Pozwól mi "zbadać swoje intencje i swoje plany, i zamiary, i swoje pożądania... "prześwietlić" całe swoje wnętrze, bo człowiek musi poznać sam siebie, ażeby ze stworzenia stać się współtwórcą swoim, stać się partnerem Boga" (wg A.D. jw.). Bo "ten, kto nie zna siebie, nie może poznać Ciebie ani zrozumieć Twoich wyroków" (wg św.Katarzyny ze Sieny) - Panie i Boże mój... "Kto zaś zna dobrze siebie samego, ten czuje całą nikczemność swoją... A im kto lepiej skupiony jest na sobie, im więcej prostoty ma w duchu, tym więcej i tym wyższe rzeczy pojmuje bez trudu, bo światło pojętności odbiera z góry" (wg Tomasza á Kempis)... Pozwól mi "wejść we własne serce i zbadać w nim: kim jestem, kim byłam, kim powinnam być oraz kim mogę być... Kim byłam na mocy natury, a kim jestem na skutek grzechu, kim winnam być przez własną namiętność, a kim mogę zostać przez łaskę" (św.Antoni z Padwy), to bardzo ważne dla mnie...

Ty wiesz, o Panie, że "jesteśmy złymi sędziami wobec siebie" (Georges Bernanos), tak też zapewne jest i ze mną, "Tobie zaś znane są wszystkie moje potrzeby i cała słabość moja. Ty wiesz najlepiej, jak głęboko w złościach i wadach swoich jestem pogrążona, jak często bywam skażona, co sprawia, że nie mogę zbytnio zawierzać sama sobie, bo jakże często brak mi Twej łaski i Twego rozeznania... I ciągle mam zbyt mało tego światła, które i tak zbyt prędko tracę przez niedbalstwo, nawet nie dostrzegając, co się stało, bo wewnątrz jestem ślepa" (wg T.á K.jw.), dlatego "ciężko jest mi poznawać samą siebie ze wszystkimi swoimi wadami i ze wszystkimi słabościami. Proszę więc najpokorniej, o światło i o jasność" (wg bł.Ruperta Mayera), bo "jeśli sama siebie osądzę, to nie będę sądzona" (wg 1Kor 11,31). A "jeśli wreszcie ujrzę się taką, jaką jestem, pewnie przestanę dziwić się jeśli spotkam pogardę" (wg św.Josemarii Escrivy de Balaguera)...

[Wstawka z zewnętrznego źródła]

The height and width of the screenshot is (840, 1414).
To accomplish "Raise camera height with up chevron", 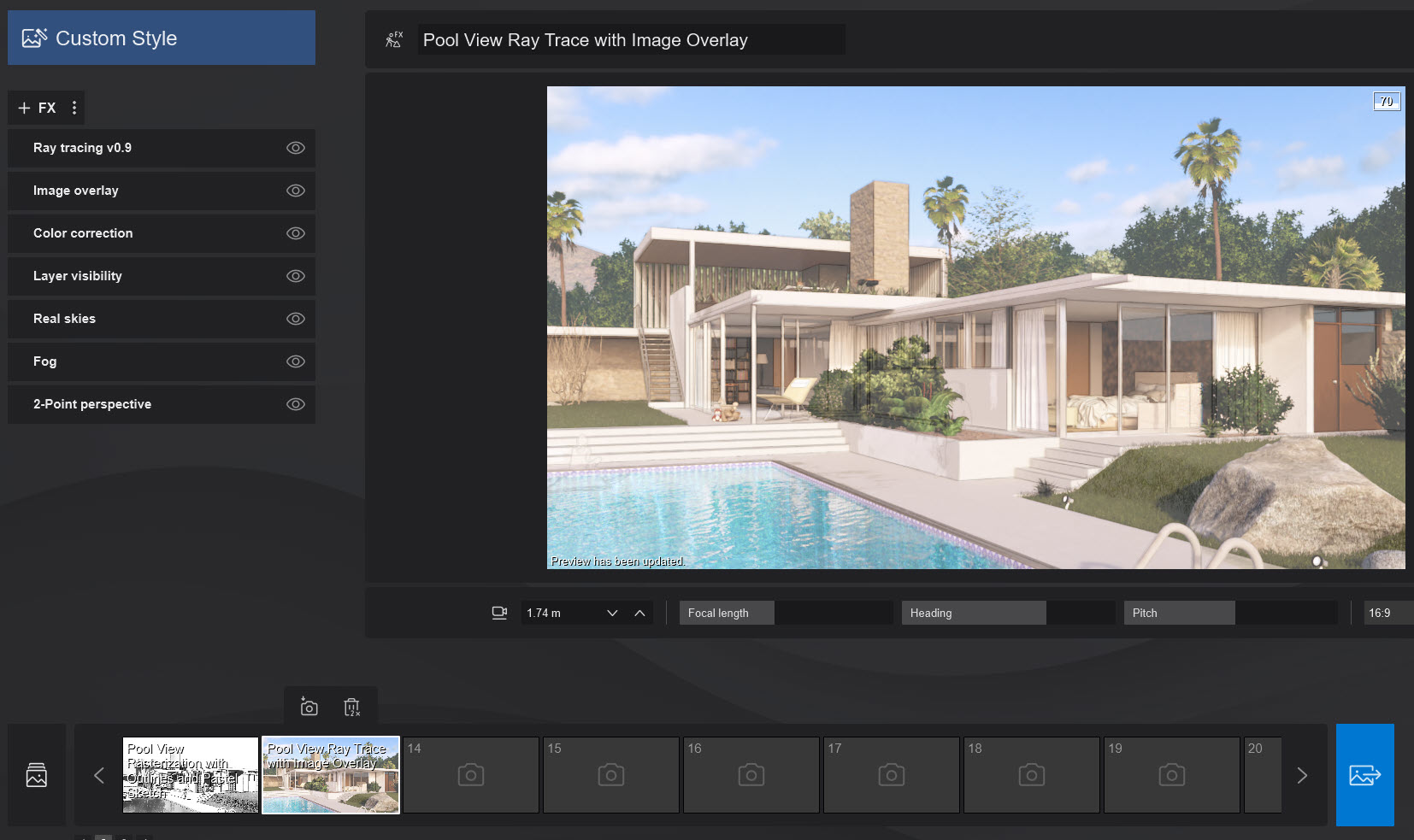I will (x=639, y=613).
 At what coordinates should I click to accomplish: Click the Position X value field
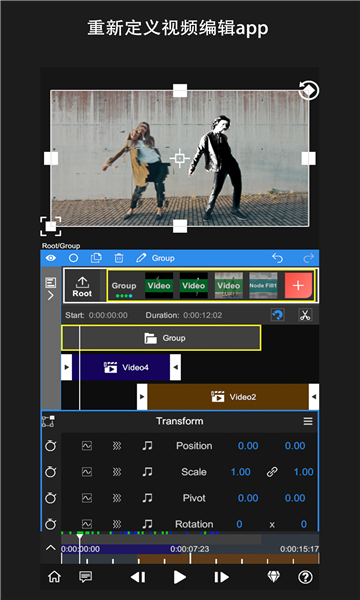click(248, 446)
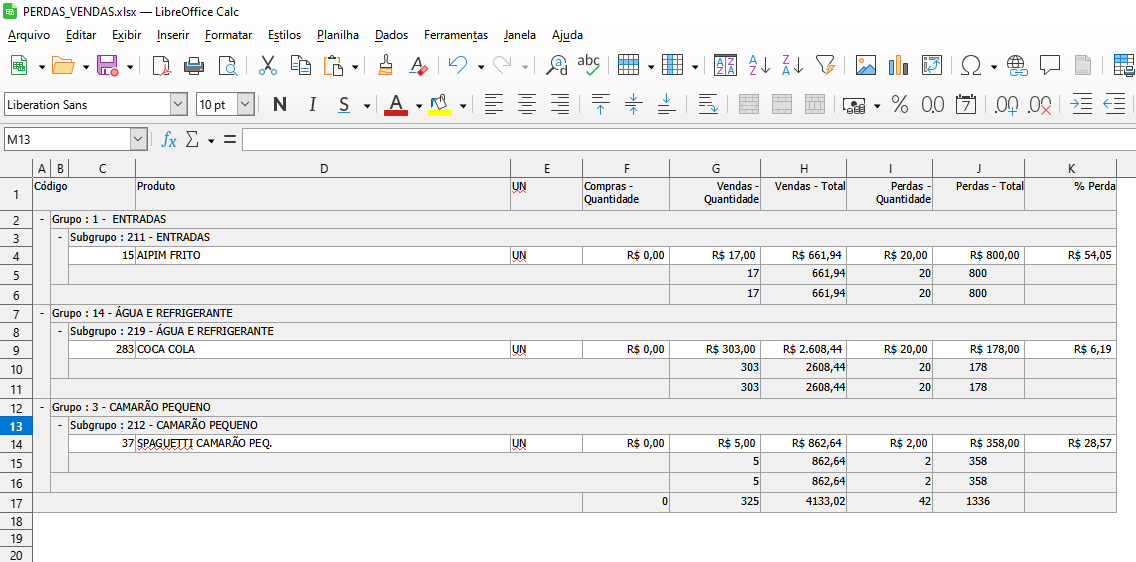Click the Clone Formatting paintbrush icon
The height and width of the screenshot is (562, 1136).
pos(385,66)
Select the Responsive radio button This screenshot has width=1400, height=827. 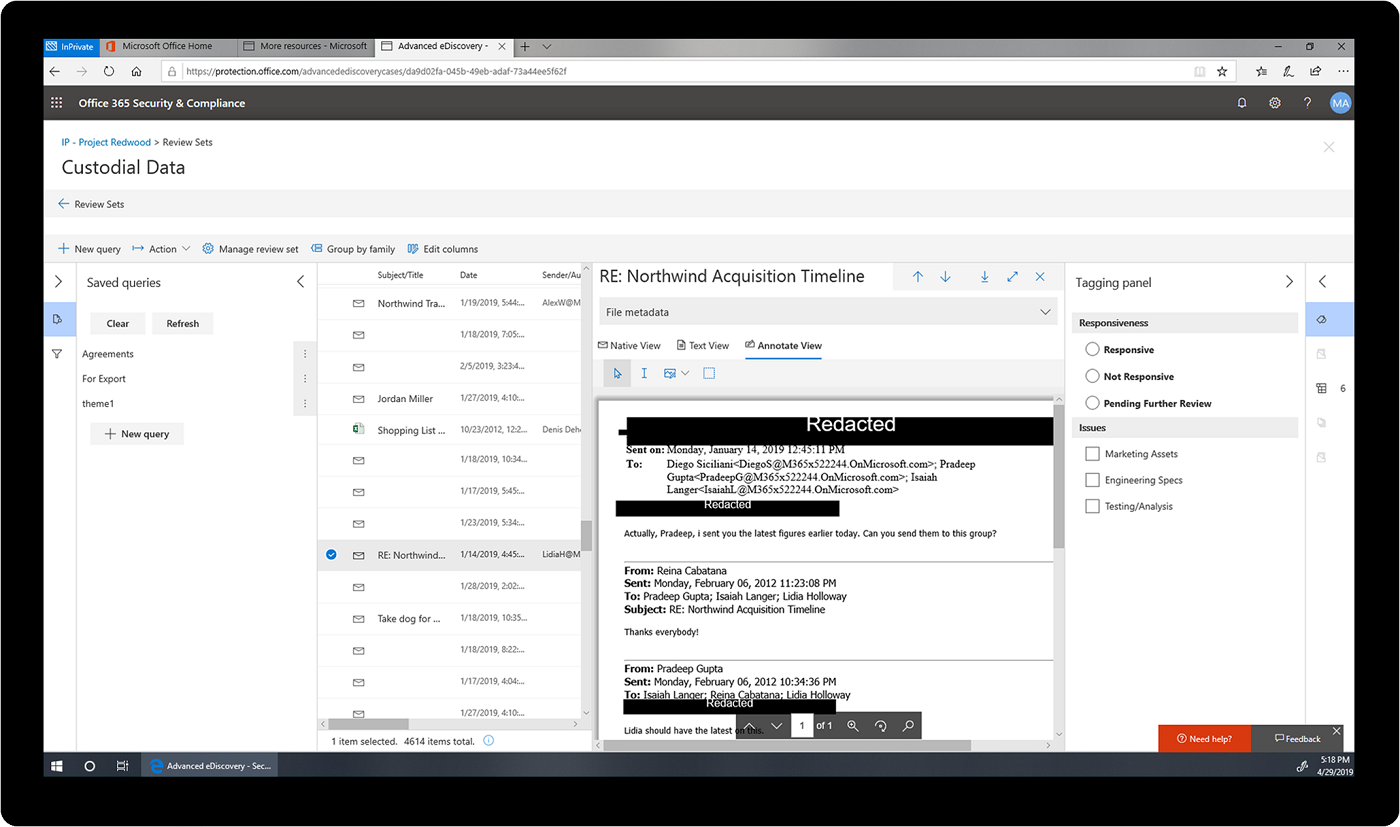(1092, 349)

Jedynie Ty znasz mnie na wylot. "Przenikasz mnie i z daleka myśli moje pojmujesz; spoglądasz gdy spoczywam i chodzę, i zważasz na wszystkie moje drogi... I duszę moją znasz do głębi... Nie tajna Ci moja istota" (wg Ps 139,1-3 i 14-15)...

"Ty znasz mnie, Panie, lepiej niż ja siebie

Korzenie ciemne mych uczuć i myśli,

O których myśl ma i uczucie nie wie,

Są jasne Tobie, jak w słońcu blask liści.

Tam, kędy stopa moja nie postanie,

Ty kroczysz pewną i niezłomną nogą.

Ty jeden tylko mnie znasz. Me otchłanie

Są Ci równiną, me przepaście - drogą !" (Wojciech Bąk)

"Ty, Boże mój, wiesz o mnie nieskończenie więcej niż ja sama o sobie. Ty znasz moje uwarunkowania, moje dziedzictwo, moje słabe siły, wszelkie dobre i złe wpływy. Znasz moich gorszycieli i tych, którzy nieśli dobro; znasz każdą sekundę mojego życia, każdy zamiar, chęć. Każdą myśl nawet tak przelotną, że sama nie zauważyłam jej ani zapamiętałam, tak jak tego, co mnie spotkało w wieku niemowlęcym. Nawet matka nie rozumiała ani nie wiedziała, ani nie domyślała się, co przeżywało jej niemowlę, ale Ty, obecny byłeś i świadomy tego wcześniej niż, narodziłam się z łona matki" (do A.D. jw.).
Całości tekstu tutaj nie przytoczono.